En juin 1975, Maria était de celles qui occupaient l'église Saint-Nizier pour dénoncer le harcèlement policier. Trente-cinq ans plus tard, son quotidien s'est encore empiré, dit-elle. Mais « sa lutte » continue. Hier, cette prostituée de 57 ans, accompagnée de 40 autres filles, a investi les abords de l'hôtel de ville (1er) pour dénoncer « la politique répressive » du maire de Lyon à leur égard.
Des matelas à Bellecour ?
A coups de slogans chocs, les prostituées ont réclamé le retrait de l'arrêté municipal du 17 mai interdisant le stationnement des camionnettes sur une partie de Gerland (7e). Depuis 2002, c'est le sixième de ce type pris par Gérard Collomb (PS) pour éviter la concentration de prostituées. « Cela ne fait que les précariser, au détriment de leur sécurité et de leur santé, déplore Florence Garcia, directrice de Cabiria, association d'aide aux prostituées. Sans arrêtés, elles se répartiraient davantage sur le territoire au lieu de se concentrer car elles sont indésirables ailleurs. » Face à la répression, Maria résiste.

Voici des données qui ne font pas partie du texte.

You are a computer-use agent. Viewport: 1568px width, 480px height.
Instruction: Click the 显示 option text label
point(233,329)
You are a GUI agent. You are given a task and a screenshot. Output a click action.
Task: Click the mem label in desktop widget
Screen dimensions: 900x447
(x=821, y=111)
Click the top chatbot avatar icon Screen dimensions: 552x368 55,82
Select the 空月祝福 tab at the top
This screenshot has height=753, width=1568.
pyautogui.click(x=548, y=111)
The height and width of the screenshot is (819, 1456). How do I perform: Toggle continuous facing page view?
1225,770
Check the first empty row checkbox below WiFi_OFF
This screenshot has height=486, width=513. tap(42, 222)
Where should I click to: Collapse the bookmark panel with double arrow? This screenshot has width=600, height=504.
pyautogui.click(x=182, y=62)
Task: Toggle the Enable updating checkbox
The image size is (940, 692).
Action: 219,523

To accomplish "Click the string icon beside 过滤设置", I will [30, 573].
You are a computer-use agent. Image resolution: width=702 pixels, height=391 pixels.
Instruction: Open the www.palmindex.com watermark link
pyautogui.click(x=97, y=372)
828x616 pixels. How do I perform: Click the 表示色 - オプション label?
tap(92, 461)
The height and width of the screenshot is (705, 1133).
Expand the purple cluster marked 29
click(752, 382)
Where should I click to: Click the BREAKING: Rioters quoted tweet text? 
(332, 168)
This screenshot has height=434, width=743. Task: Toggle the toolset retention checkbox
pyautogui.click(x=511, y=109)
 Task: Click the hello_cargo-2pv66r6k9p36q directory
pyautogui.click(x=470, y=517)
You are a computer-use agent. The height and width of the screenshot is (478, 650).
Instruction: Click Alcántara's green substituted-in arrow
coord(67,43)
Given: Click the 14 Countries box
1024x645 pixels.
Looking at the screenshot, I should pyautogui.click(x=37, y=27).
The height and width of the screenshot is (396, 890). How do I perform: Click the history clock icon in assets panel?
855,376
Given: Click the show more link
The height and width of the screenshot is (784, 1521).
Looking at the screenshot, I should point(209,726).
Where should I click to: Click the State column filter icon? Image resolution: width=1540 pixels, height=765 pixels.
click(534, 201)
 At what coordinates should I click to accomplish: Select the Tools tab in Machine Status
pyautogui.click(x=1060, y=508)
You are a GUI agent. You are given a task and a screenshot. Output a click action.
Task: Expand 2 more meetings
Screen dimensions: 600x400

Et a laissé sa camionnette à Gerland. « Depuis, on paye 400 € de fourrière par semaine », se plaint cette quinquagénaire, reçue hier, avec d'autres filles, par l'adjoint à la tranquillité publique. « Je leur ai dit que nous ne prendrions pas davantage d'arrêtés, car cela n'est pas une solution, indique Jean-LouisTouraine (PS). Mais nous répondons aux demandes pressantes de la préfecture, elle-même interpellée par des riverains ou entreprises excédées par les camionnettes. » Un discours jugé insuffisant par les prostituées. « Si pour établir un vrai dialogue avec la mairie, il faut installer des matelas à Bellecour, nous le ferons », préviennent-elles.